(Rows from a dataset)
::::::

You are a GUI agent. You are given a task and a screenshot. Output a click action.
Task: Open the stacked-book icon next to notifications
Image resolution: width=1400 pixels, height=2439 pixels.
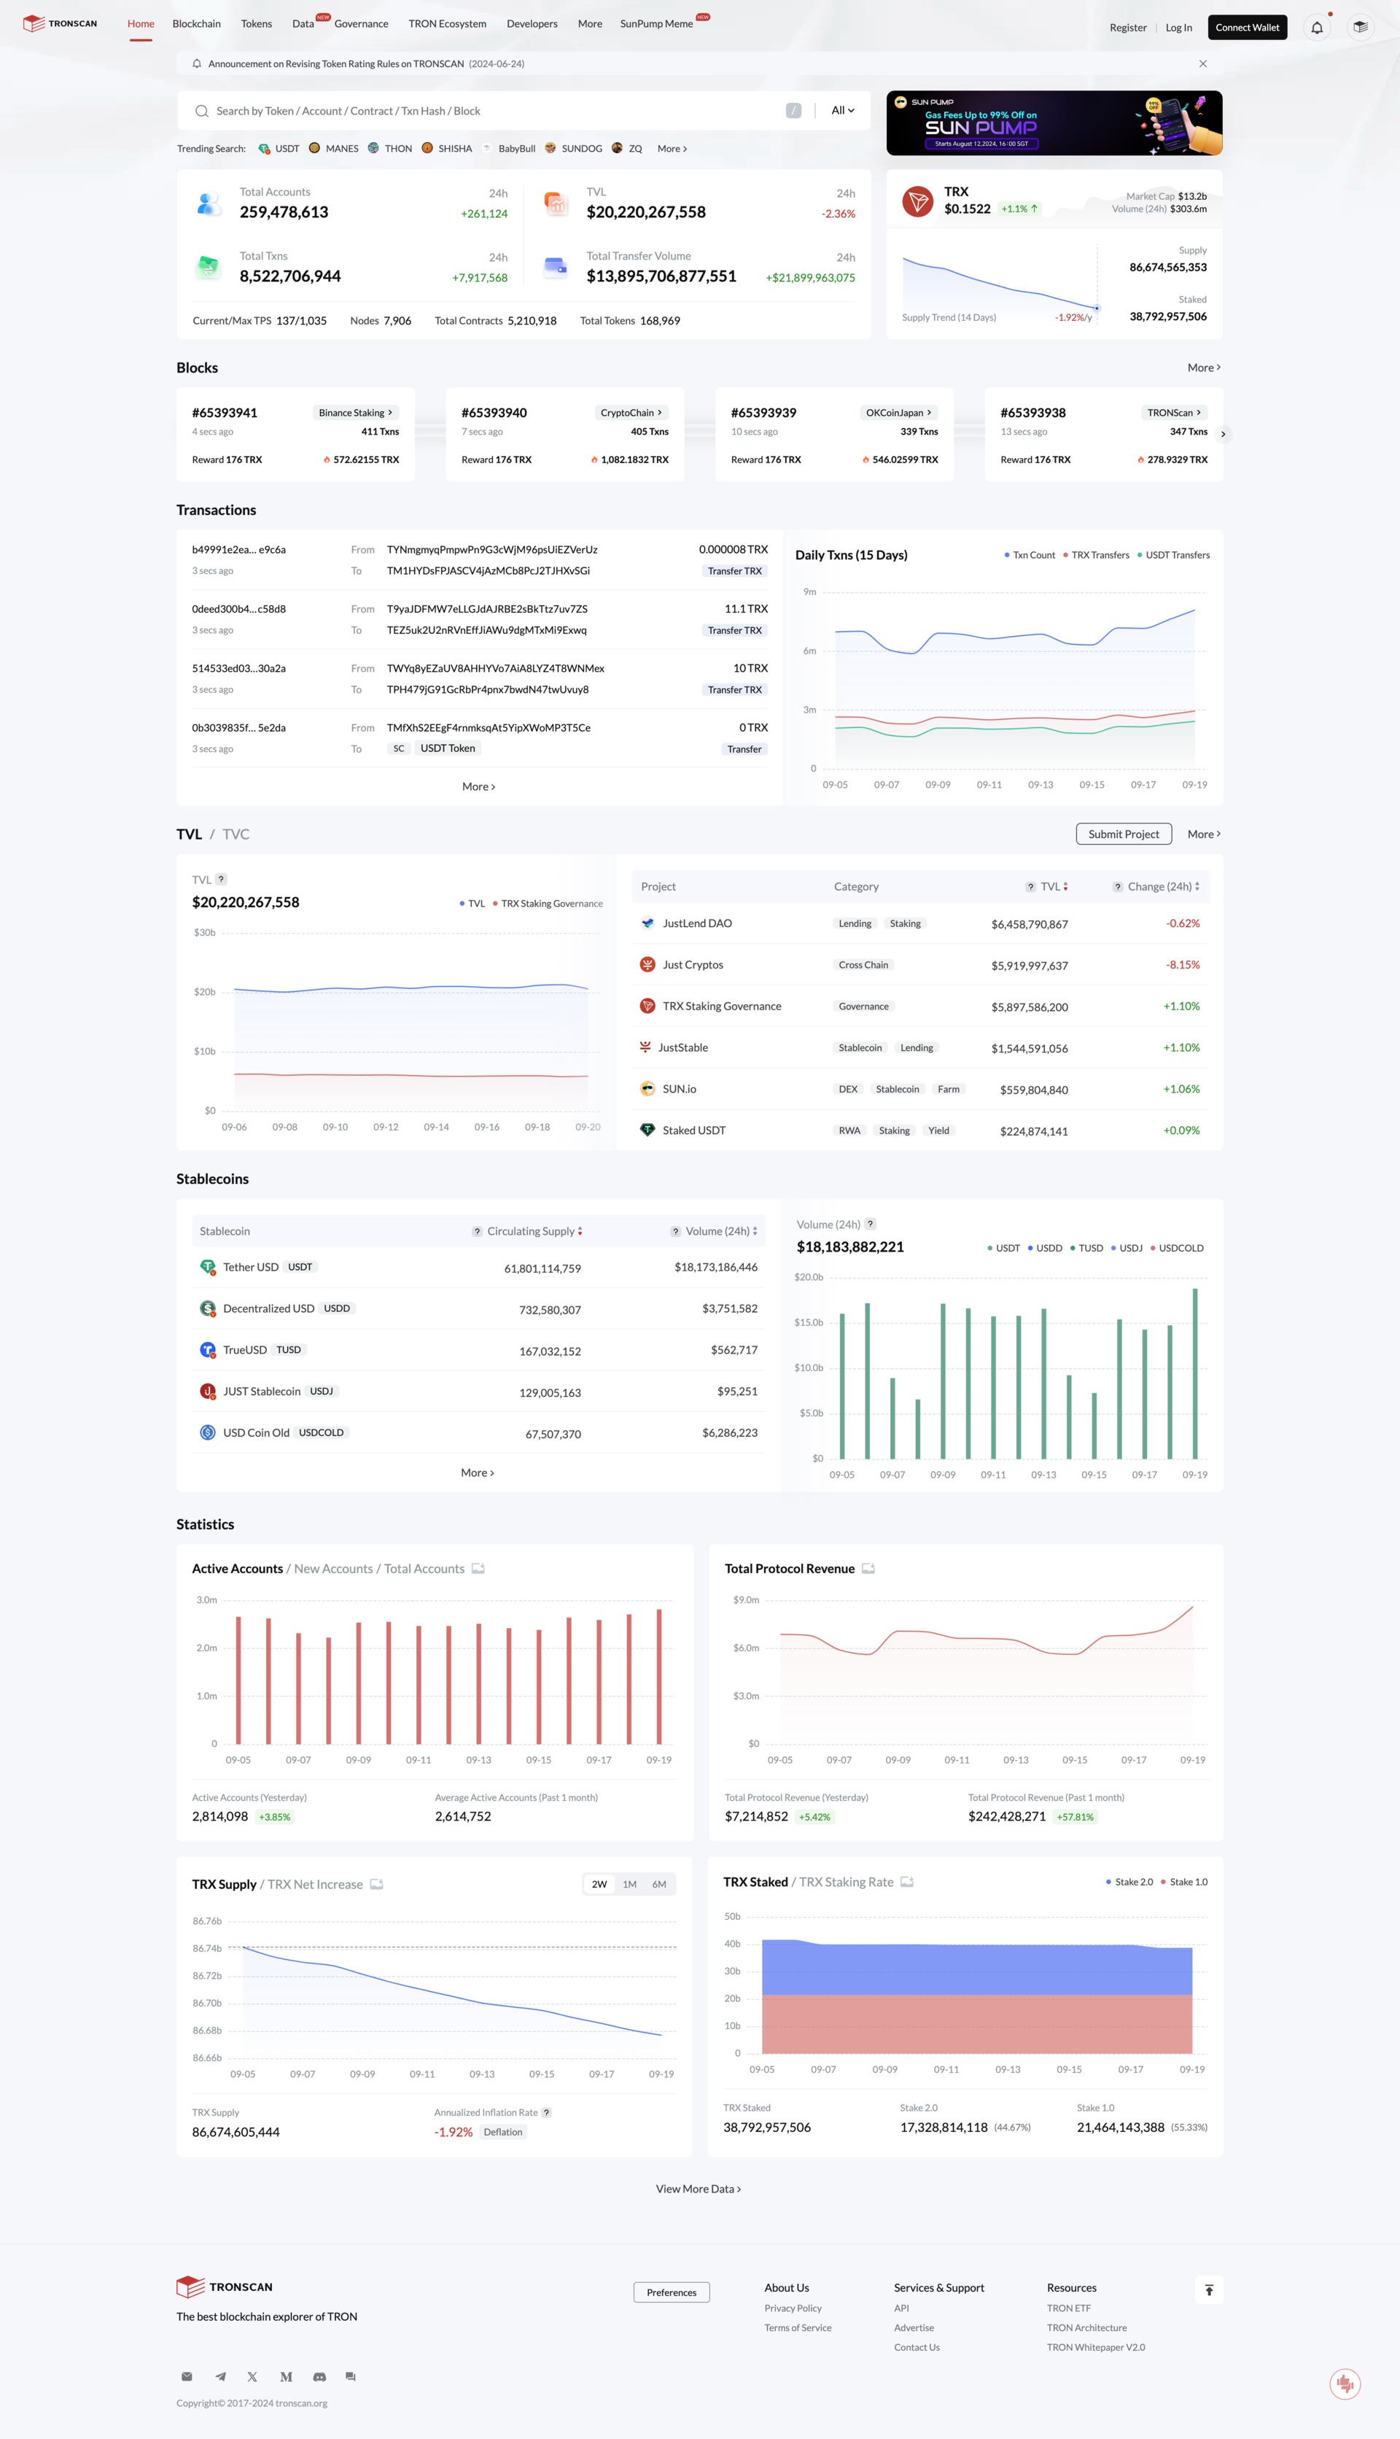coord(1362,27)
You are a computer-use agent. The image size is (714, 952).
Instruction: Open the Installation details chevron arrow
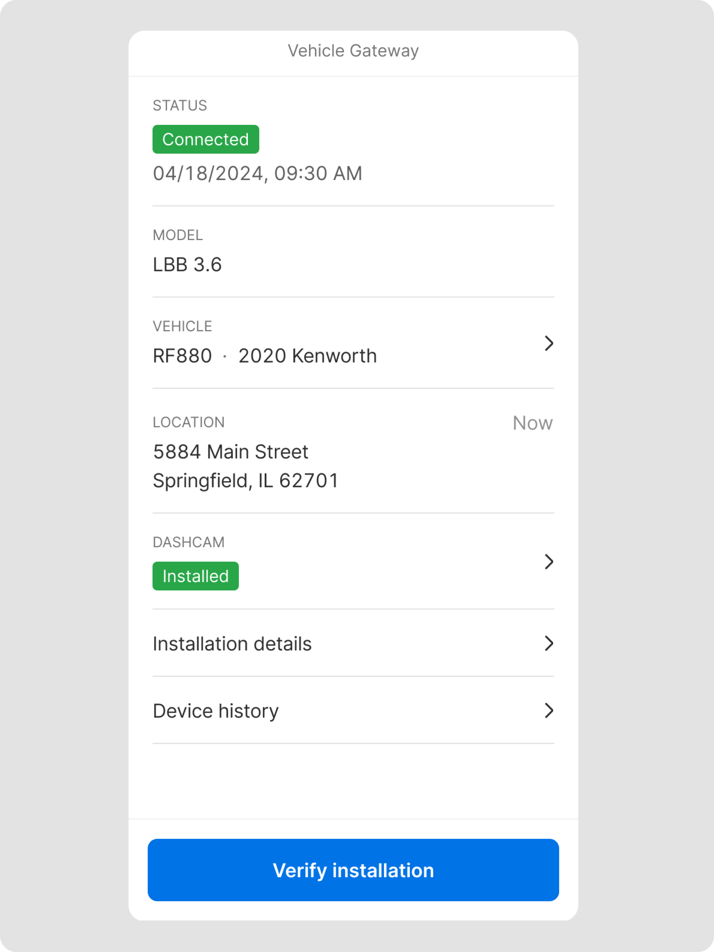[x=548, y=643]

::::::

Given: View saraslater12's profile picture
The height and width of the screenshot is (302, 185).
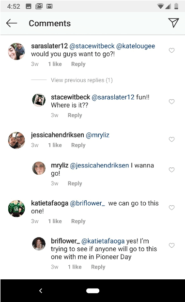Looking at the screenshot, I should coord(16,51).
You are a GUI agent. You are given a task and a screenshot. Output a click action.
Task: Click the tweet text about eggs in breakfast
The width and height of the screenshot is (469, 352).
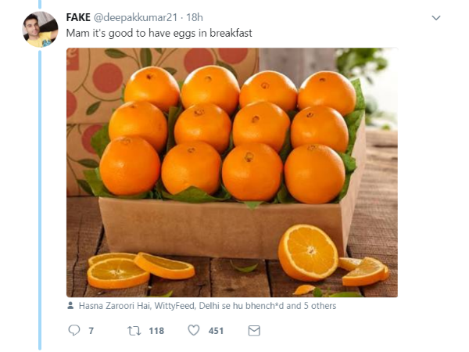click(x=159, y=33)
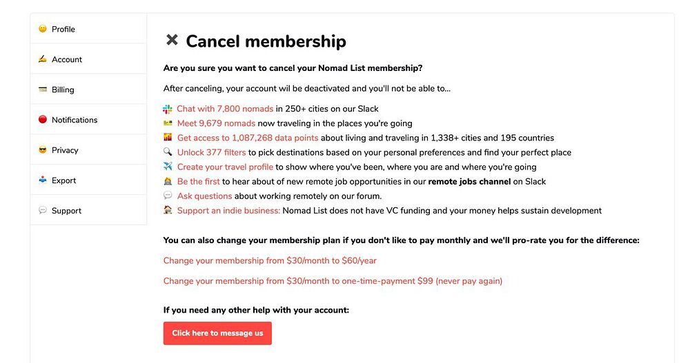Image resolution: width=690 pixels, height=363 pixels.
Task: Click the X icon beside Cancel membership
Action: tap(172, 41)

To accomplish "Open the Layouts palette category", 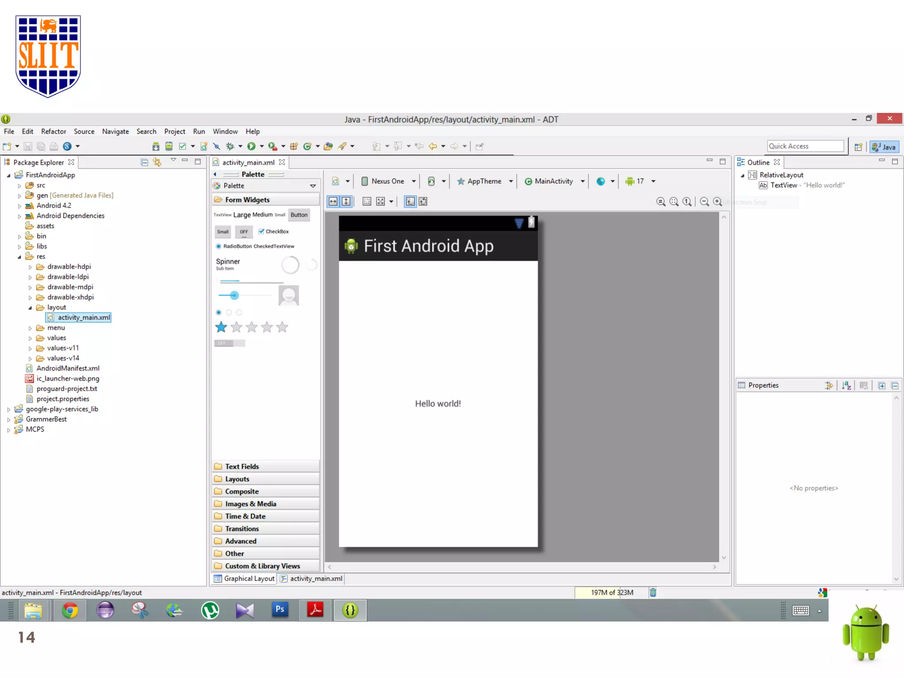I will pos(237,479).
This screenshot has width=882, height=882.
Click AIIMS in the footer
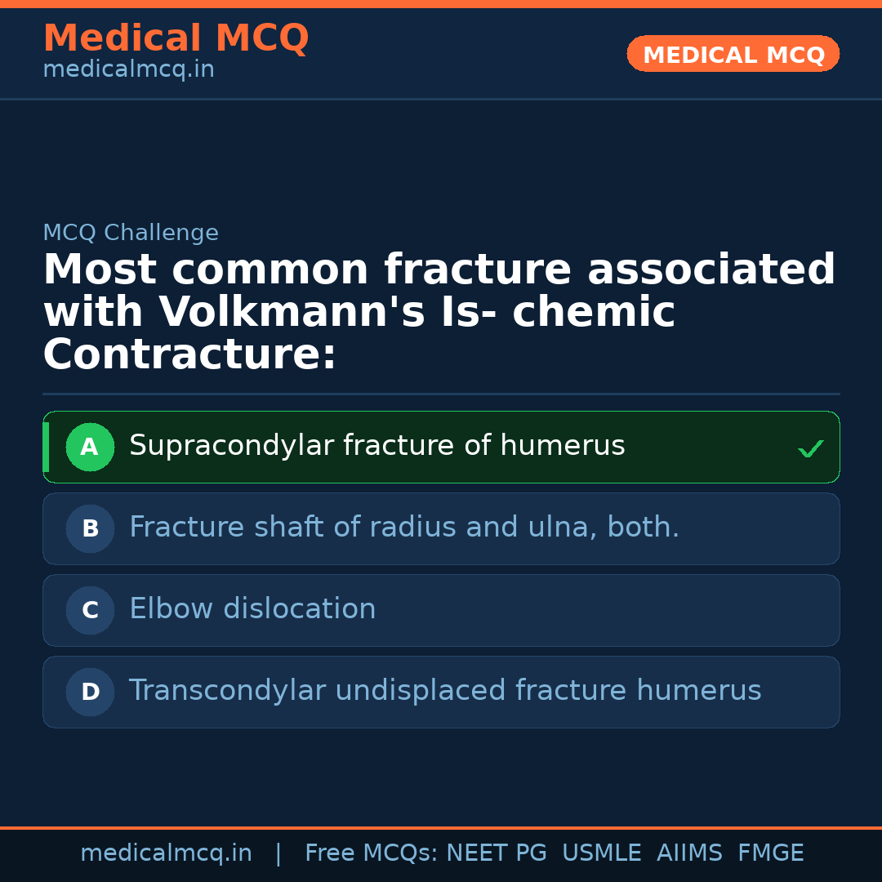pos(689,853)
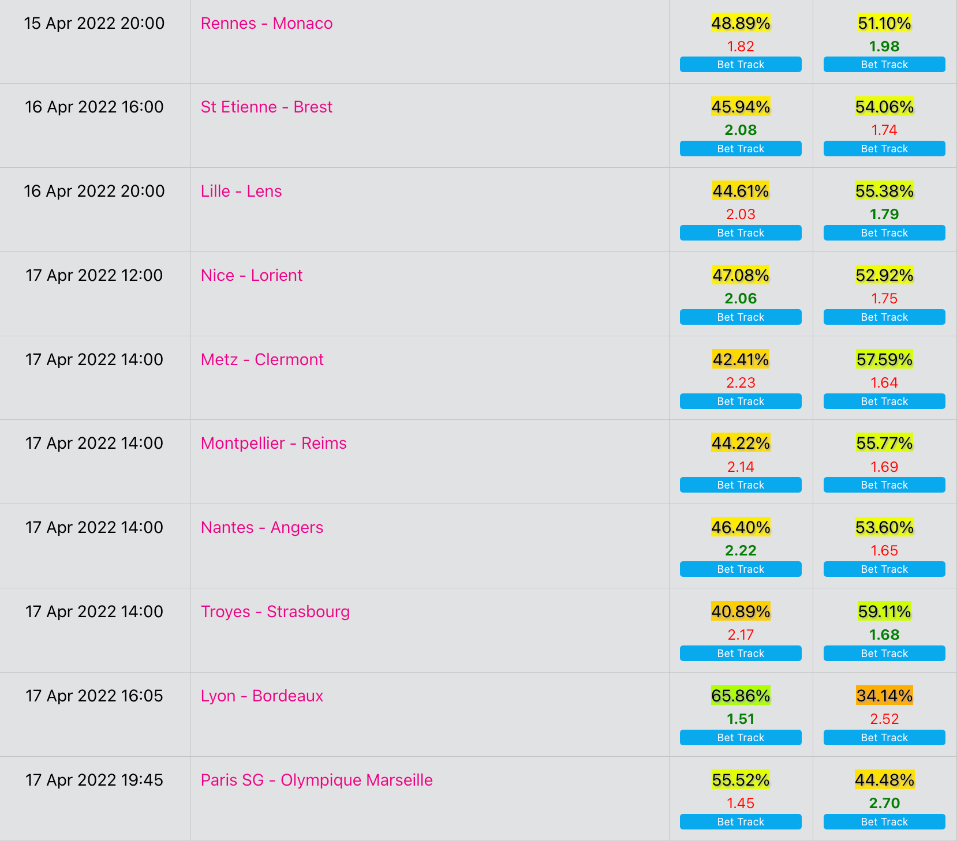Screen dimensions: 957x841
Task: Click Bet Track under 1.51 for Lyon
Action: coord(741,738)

::::::

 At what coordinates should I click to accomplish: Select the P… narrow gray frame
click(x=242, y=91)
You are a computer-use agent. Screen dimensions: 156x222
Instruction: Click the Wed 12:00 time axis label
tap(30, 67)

::::::

▶ **Aim**
Transcribe the lines word for word, starting at the line with "This screenshot has width=882, height=882." and continuing up to and including the line with "Action: coord(741,738)". Omit the pictures from your answer.

▶ **Expected answer**
This screenshot has width=882, height=882.
Click AIIMS in the footer
pos(689,853)
Screen dimensions: 957x841
Task: Click Bet Track under 1.51 for Lyon
Action: coord(741,738)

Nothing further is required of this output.